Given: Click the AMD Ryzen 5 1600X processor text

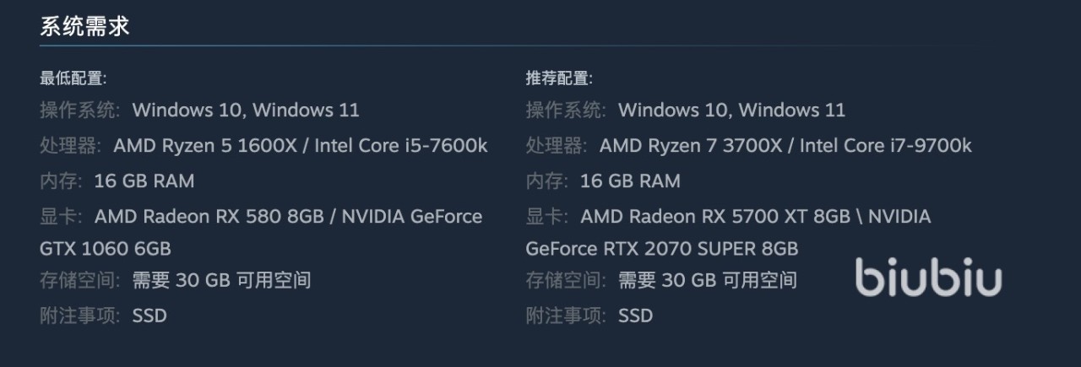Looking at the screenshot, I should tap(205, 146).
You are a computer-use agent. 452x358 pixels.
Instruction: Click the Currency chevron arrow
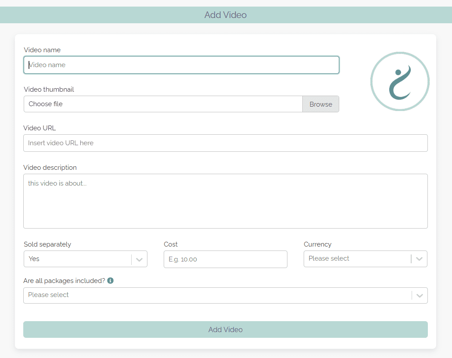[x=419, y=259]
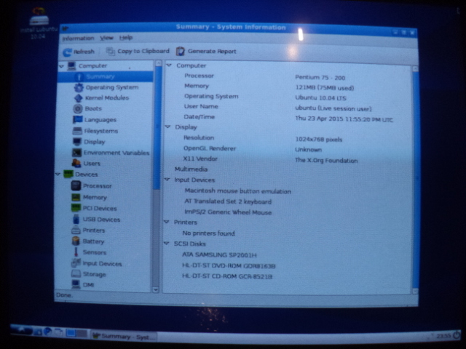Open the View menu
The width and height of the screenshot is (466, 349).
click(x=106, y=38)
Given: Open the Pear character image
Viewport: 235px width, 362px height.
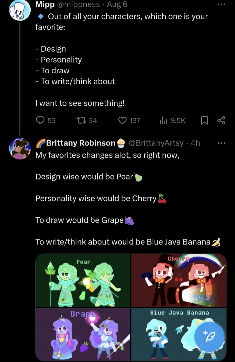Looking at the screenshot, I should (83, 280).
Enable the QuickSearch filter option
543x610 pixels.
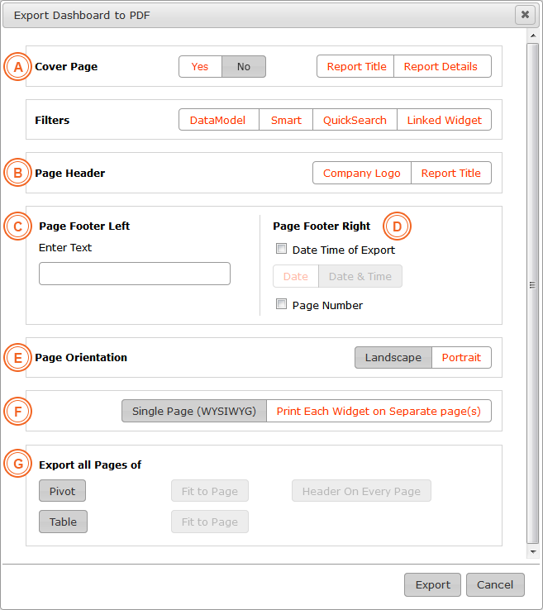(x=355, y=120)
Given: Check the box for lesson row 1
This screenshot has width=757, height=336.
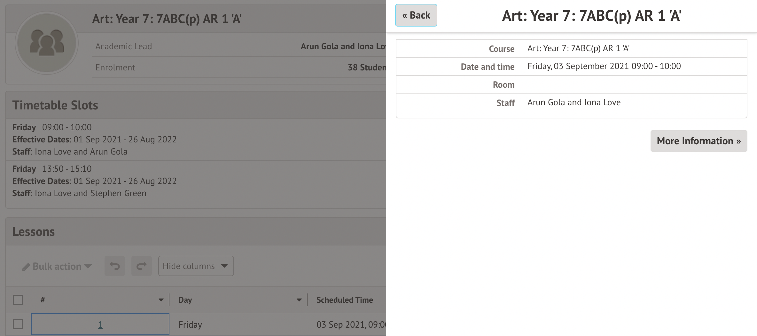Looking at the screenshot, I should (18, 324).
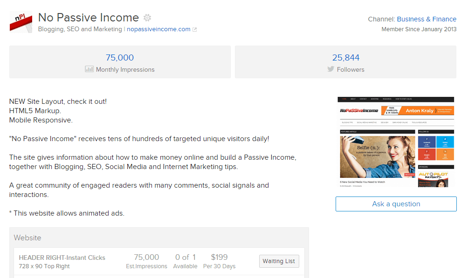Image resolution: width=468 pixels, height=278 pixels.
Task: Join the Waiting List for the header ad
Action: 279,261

■ ■ ■ ■ ■ ■ ■

DIRECTIONS FOR THIS TASK:
Nothing in the records should be changed in the copy, but the pictures must be left out.

EXERCISE RESULT:
Given: Click the AMD Ryzen 5 1600X processor text

Looking at the screenshot, I should tap(205, 146).
You are a computer-use agent. 452x358 pixels.
Instruction: Click the Currency chevron arrow
[x=419, y=259]
Open the View menu
The width and height of the screenshot is (466, 349).
click(x=106, y=38)
Given: Open the Pear character image
Viewport: 235px width, 362px height.
Looking at the screenshot, I should (83, 280).
Enable the QuickSearch filter option
543x610 pixels.
(x=355, y=120)
Given: Check the box for lesson row 1
This screenshot has width=757, height=336.
Looking at the screenshot, I should (18, 324).
Image resolution: width=468 pixels, height=278 pixels.
Task: Join the Waiting List for the header ad
Action: 279,261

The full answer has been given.